> _Description of the task_: Retype, without changes or pictures, only the lines that begin at the one containing "Click the home view icon" and end at the last line of the records that follow.

> _Material for the task_:
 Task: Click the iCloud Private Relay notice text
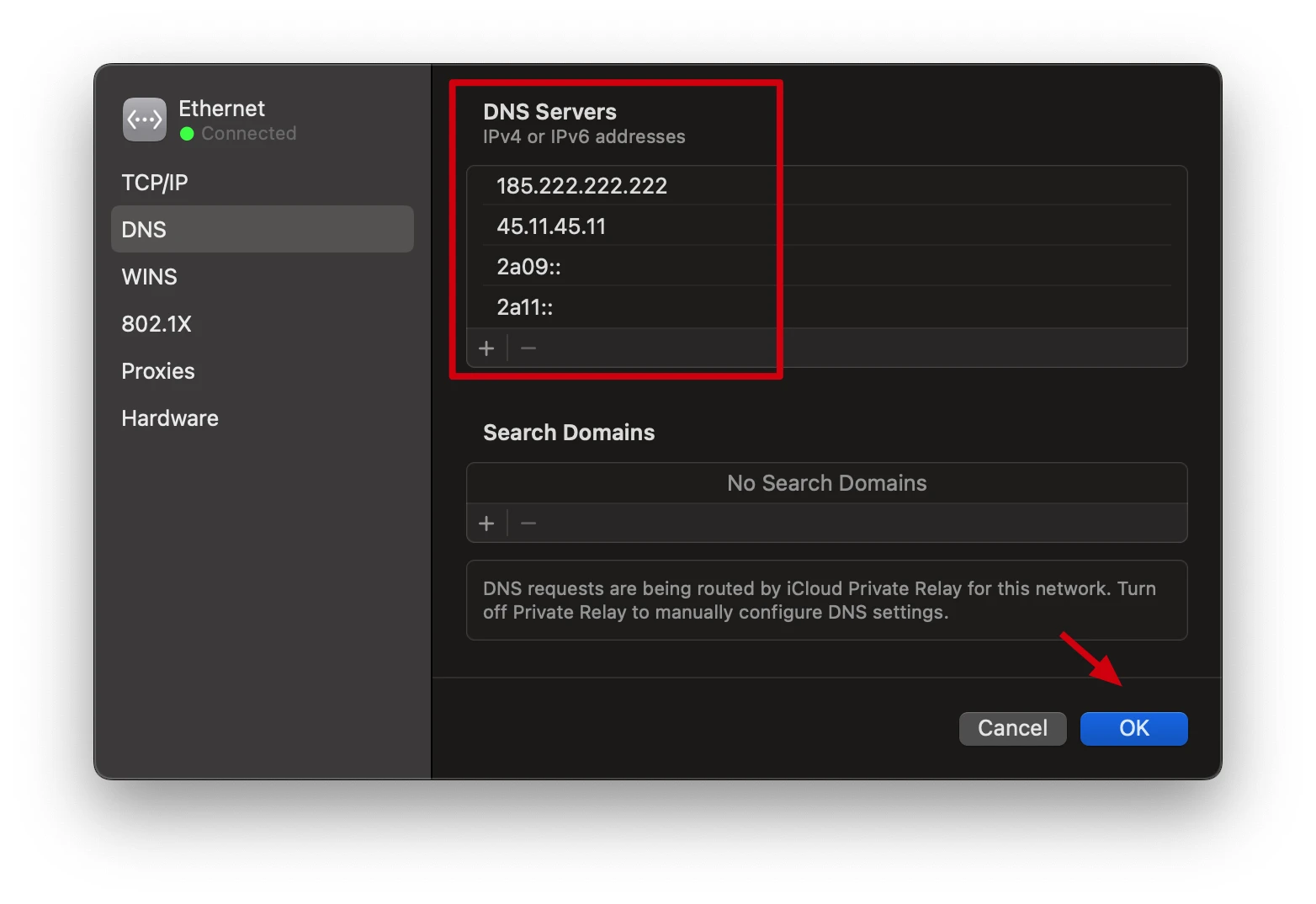click(x=820, y=600)
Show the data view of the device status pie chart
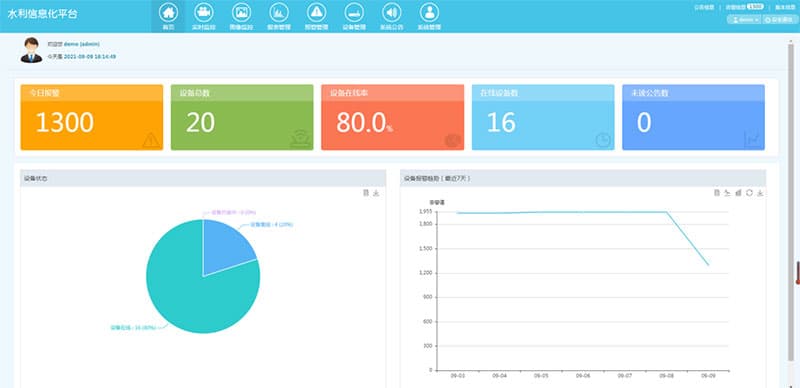Image resolution: width=800 pixels, height=388 pixels. click(x=365, y=192)
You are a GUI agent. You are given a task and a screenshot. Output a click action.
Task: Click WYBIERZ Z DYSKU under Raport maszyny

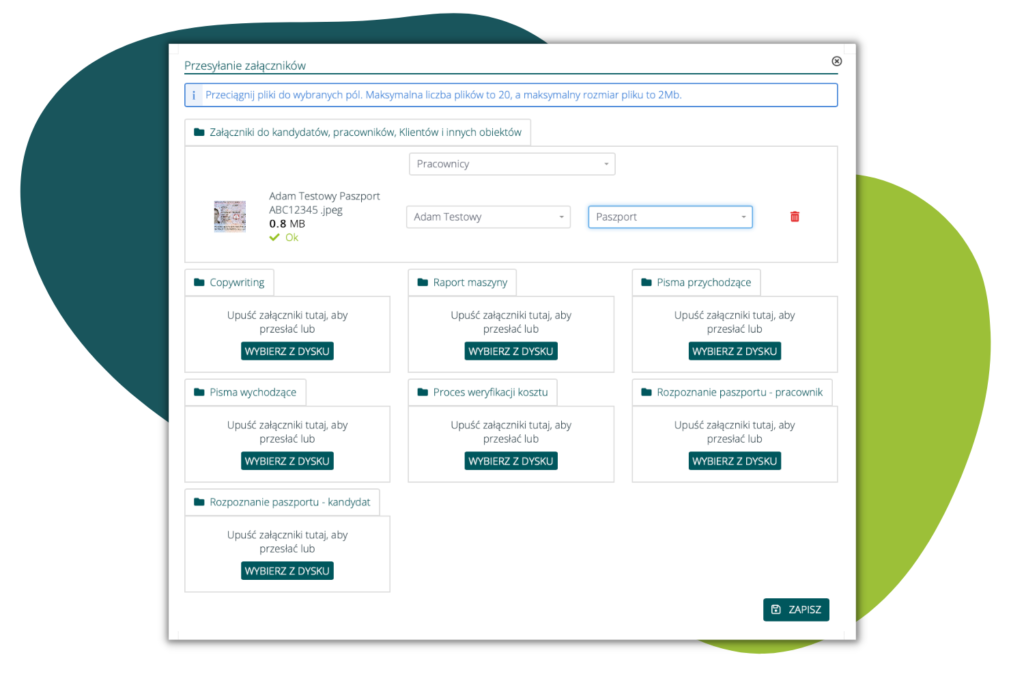click(511, 351)
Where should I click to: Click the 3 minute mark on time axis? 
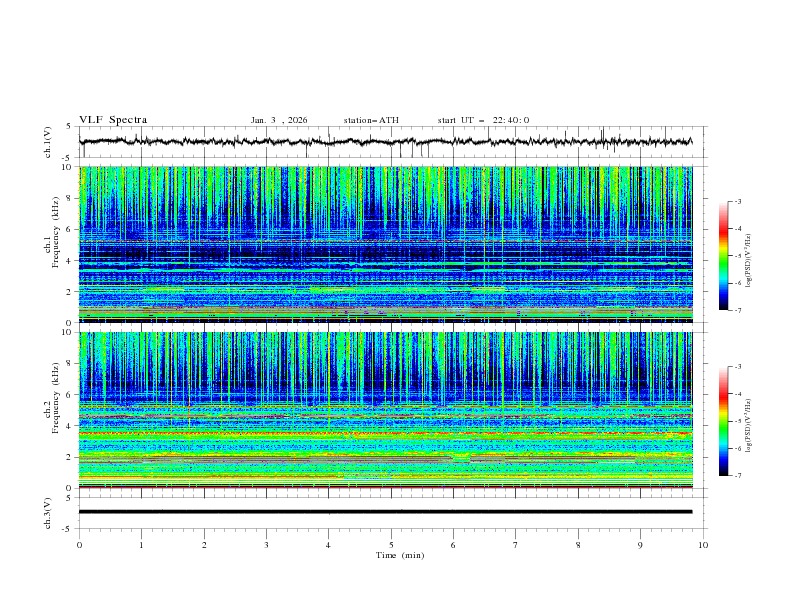pos(266,543)
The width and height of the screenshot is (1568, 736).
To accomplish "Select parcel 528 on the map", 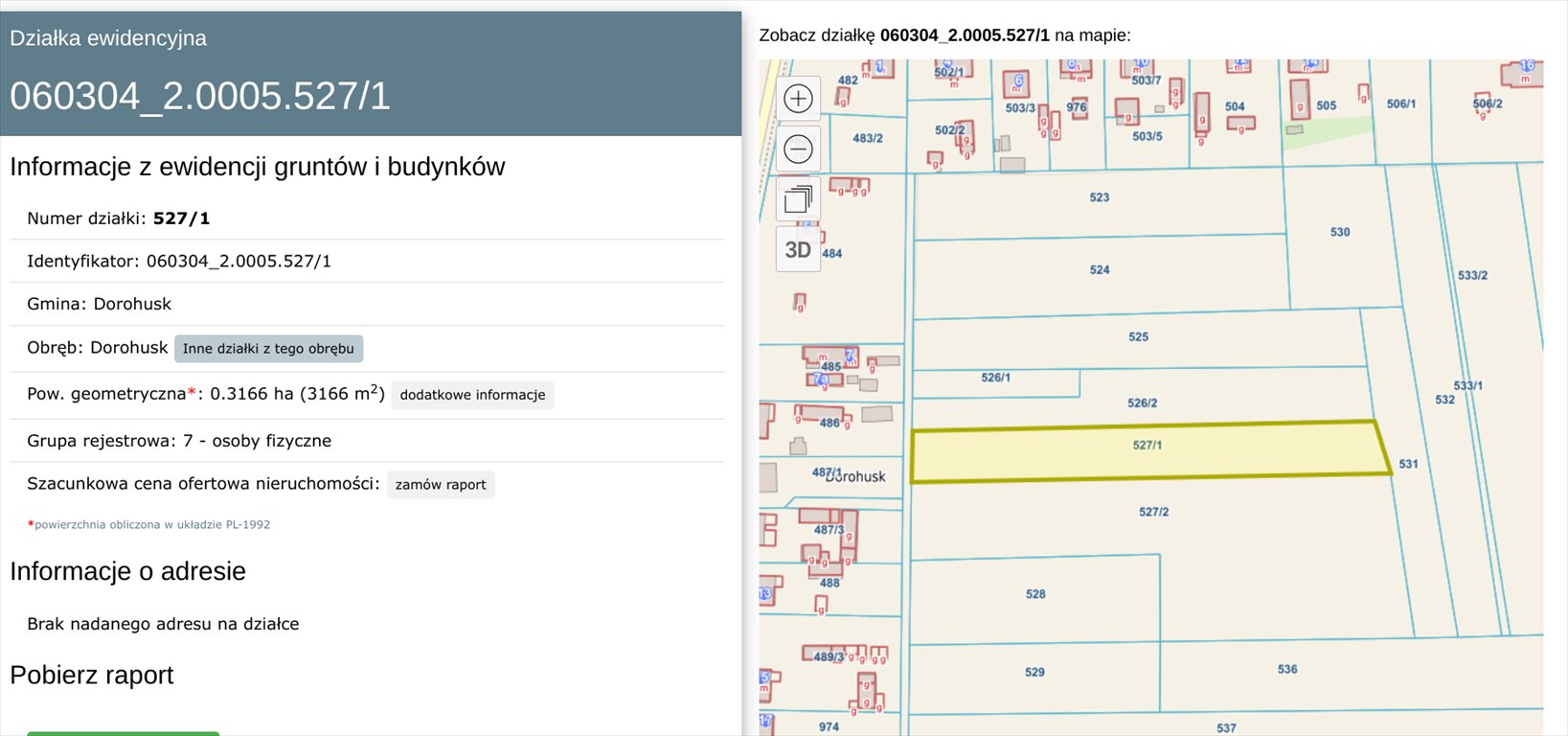I will pos(1034,599).
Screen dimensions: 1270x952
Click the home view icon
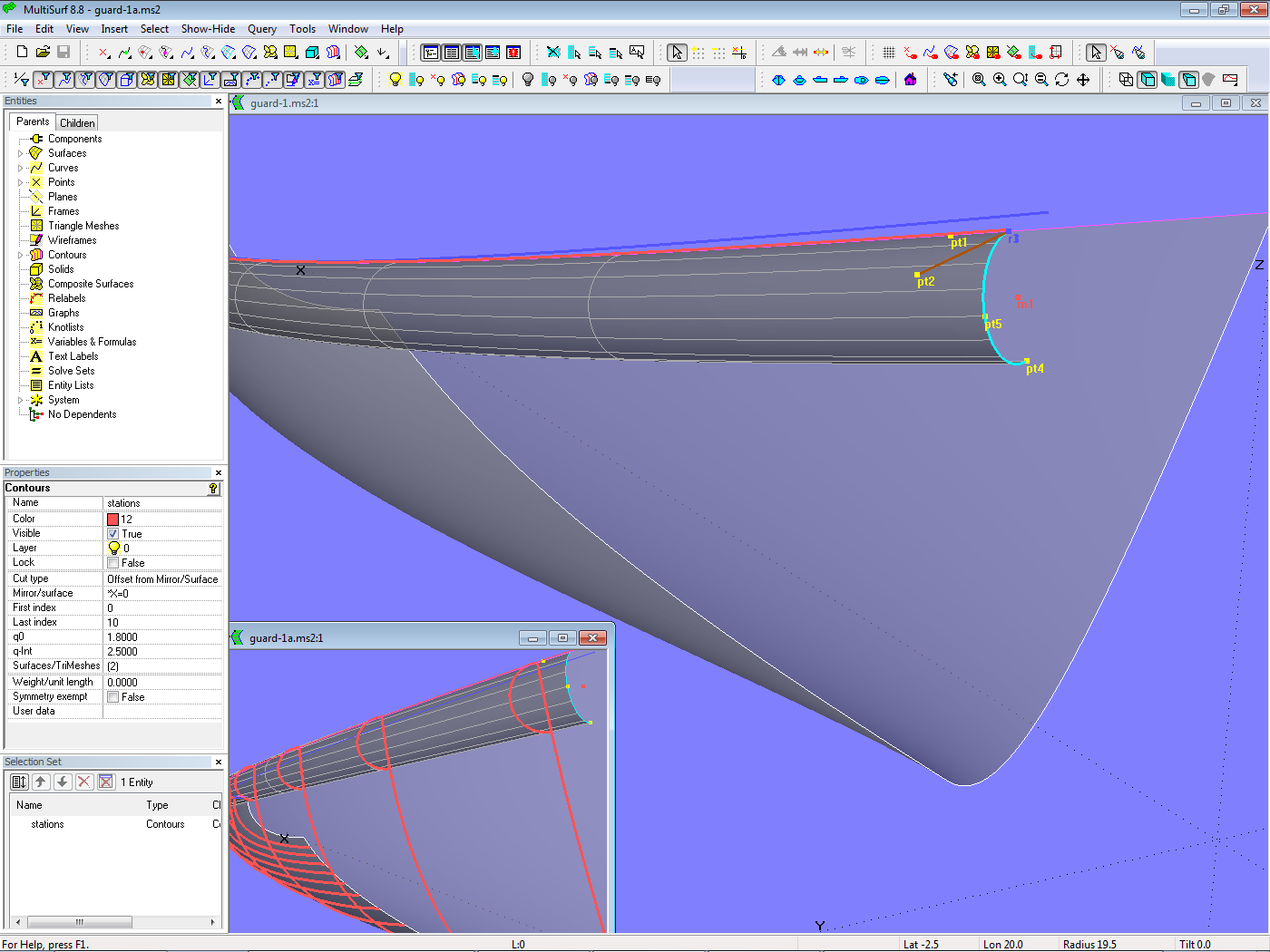(910, 80)
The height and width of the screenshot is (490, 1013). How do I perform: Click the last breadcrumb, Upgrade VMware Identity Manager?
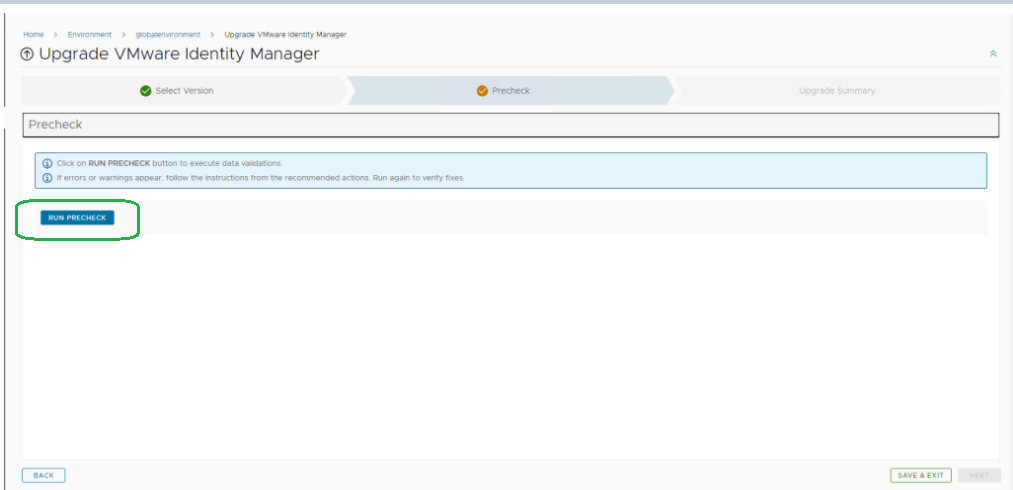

> _Expected answer_:
Click the home view icon
(910, 80)
The height and width of the screenshot is (490, 1013). How do I perform: Click the last breadcrumb, Upgrade VMware Identity Manager?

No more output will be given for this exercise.